== Metin

Davalı …… San. Ve Tic.Ltd.Şti. Mahkemizce yapılan ihtara rağmen ticari defter ve belgelerini ibraz etmediğinden davalı- borçlu yanın defter ve belgeleri bilirkişi tarafından incelenememiştir.
Toplanan tüm deliller, bilirkişi kök ve ek raporu ile tüm dosya kapsamına binaen; dava konusu faturaların açık ve irsaliyeli faturalar olduğu ancak düzenlenen faturalar üzerinde sevkiyatı kimin yaptığı ve kimin mali teslim aldığına dair bilgilerin olmadığı ve malın sevkiyatı ile ilgili başka ispatın olmaması, davacı tarafından davaya konu olan faturalar ile ilgili BS formlarının düzenli olarak verildiği, dava dışı …… San. Ve Tic. Ltd. Şti. Tarafından kendilerine ait yeni kurulan davacı …nin cirosunun arttırılması için mal ve hizmet alımına yönelik davalı ….. San ve Tic. Ltd. Şti.ne fatura keseceklerine dahil yaptıkları teklifi kabul ettikleri şekilnde davalı vekilinin savunmasının olduğu, ancak 2016 yılı kurumlar vergi beyanlarının incelenmesinde, ocak ayında 1 kişi, şubat 1 kişi, mart 1 kişi, Nisan 2 kişi, mayıs 1 kişi, Haziran ayı ve sonrası aylarda hiç personelinin olmadığı, 2.316.723,81 TL ciro 20.274,13 TL (ciro karlılık oranı %8) bu ciroların nasıl yakalamış olduğunun belirlenemeyeceği, davacı ile davalı arasında ticari bir ilişkinin tespiti yapılmadığından karar vermeye yeterli bilirkişi raporuna itibar edilerek davanın kabulüne karar verilmiştir.

====

## Yazılı Görevler
1. Metne göre davalı şirketin defter ve belgeleri bilirkişi tarafından neden incelenememiştir?
2. Metinde "Davalı …… San." ile başlayıp "bilirkişi tarafından incelenememiştir." ile biten bölümü, "bilirkişi" yerine "uzman" koyarak yeniden yazın.
3. Metni iki cümleyle özetleyin.
Bundan sonra gelen satırların metinle hiçbir ilgisi yoktur.

== Verilen Bilgiler

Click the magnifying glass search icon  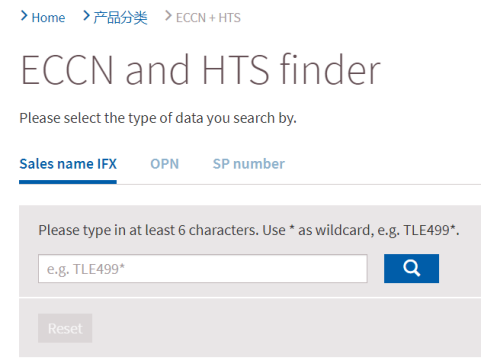(x=412, y=268)
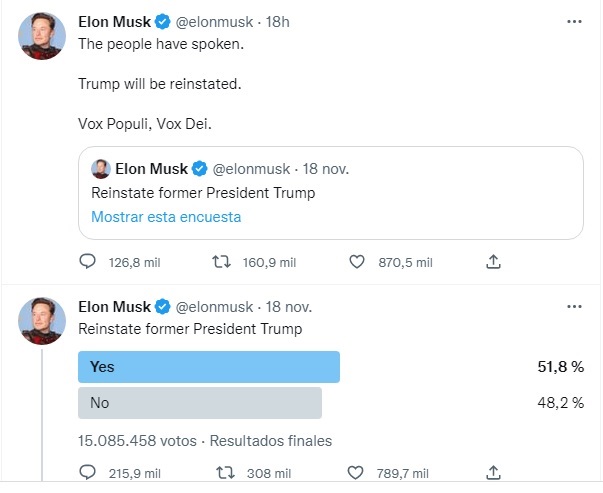Retweet the poll tweet with 308 mil

coord(225,473)
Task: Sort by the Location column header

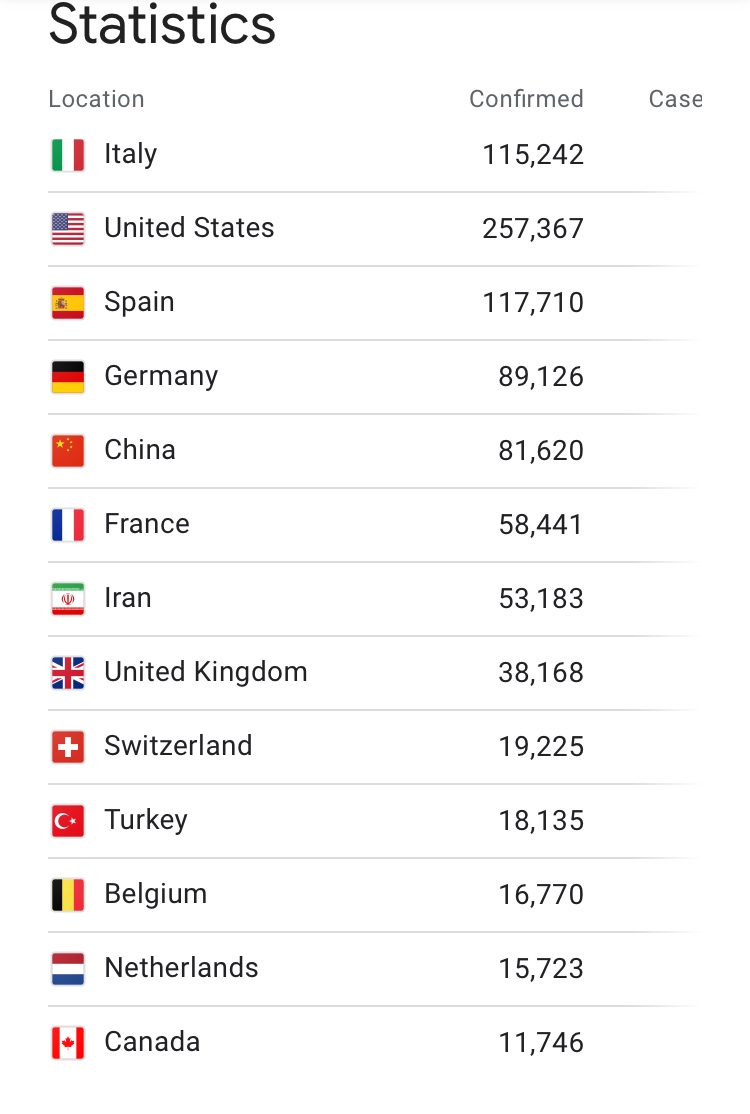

====

## Cevaplar
1. Davalı şirket, mahkemenin ihtarına rağmen ticari defter ve belgelerini ibraz etmemiştir.

2.
Davalı …… San. Ve Tic.Ltd.Şti. Mahkemizce yapılan ihtara rağmen ticari defter ve belgelerini ibraz etmediğinden davalı- borçlu yanın defter ve belgeleri uzman tarafından incelenememiştir.

3. Davalı şirket, mahkemenin ihtarına rağmen ticari defter ve belgelerini ibraz etmediği için bunlar bilirkişi tarafından incelenememiştir. Dava konusu faturalar açık ve irsaliyeli olsa da üzerlerinde sevkiyatı kimin yaptığına ve malı kimin teslim aldığına dair bilgi bulunmamıştır; mahkeme, toplanan delillere ve bilirkişi raporuna dayanarak davanın kabulüne karar vermiştir.